[Start DATA PROVIDED]

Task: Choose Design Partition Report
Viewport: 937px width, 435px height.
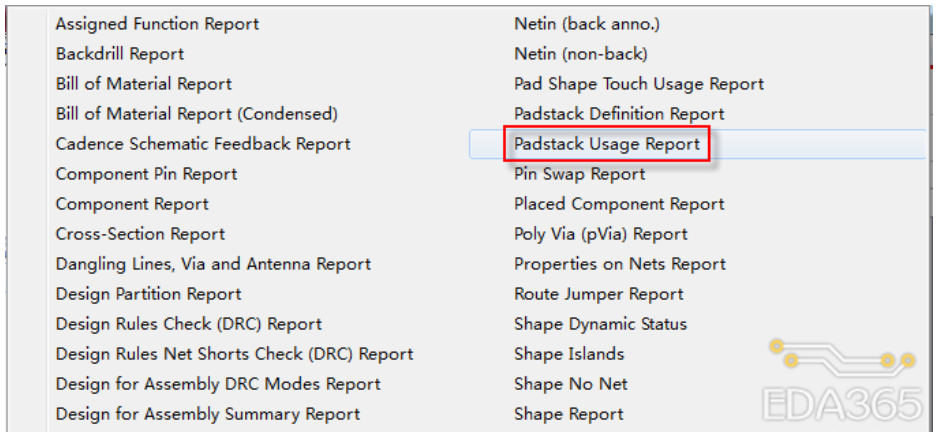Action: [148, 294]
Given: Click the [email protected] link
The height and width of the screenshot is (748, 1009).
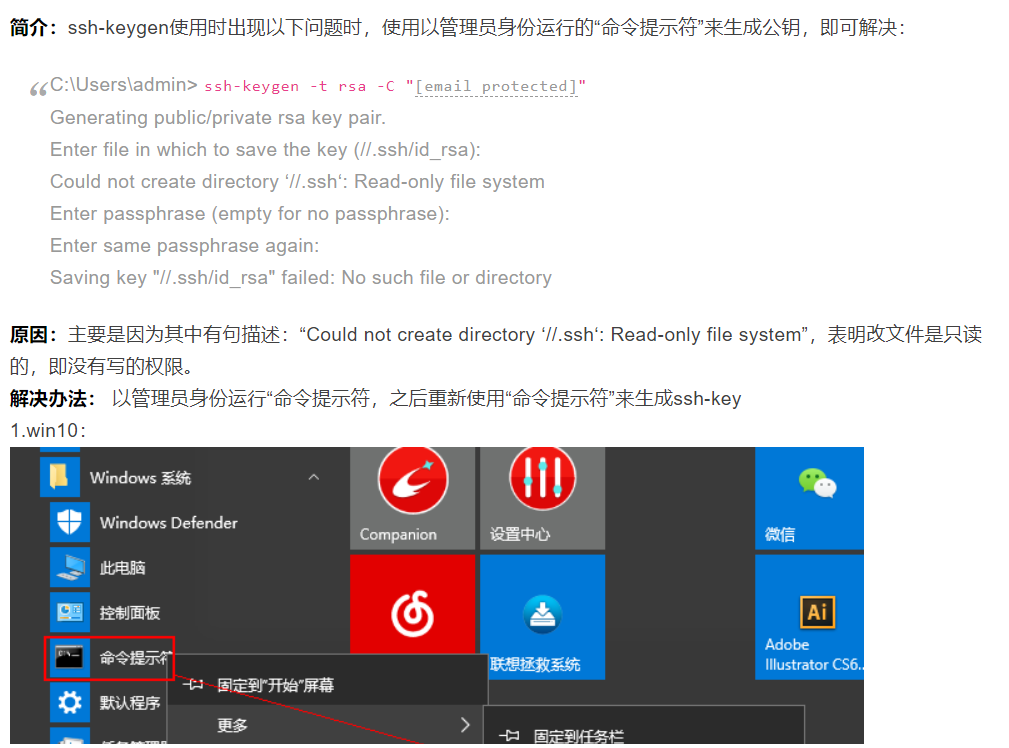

[End DATA PROVIDED]

§ **THE TASK**: Rewrite every line of the rows above, requests included, shifting each coordinate in the answers up by 51. Leave the pictures out.

§ **RESULT**:
Task: Choose Design Partition Report
Viewport: 937px width, 435px height.
Action: [199, 345]
Given: Click the [email protected] link
The height and width of the screenshot is (748, 1009).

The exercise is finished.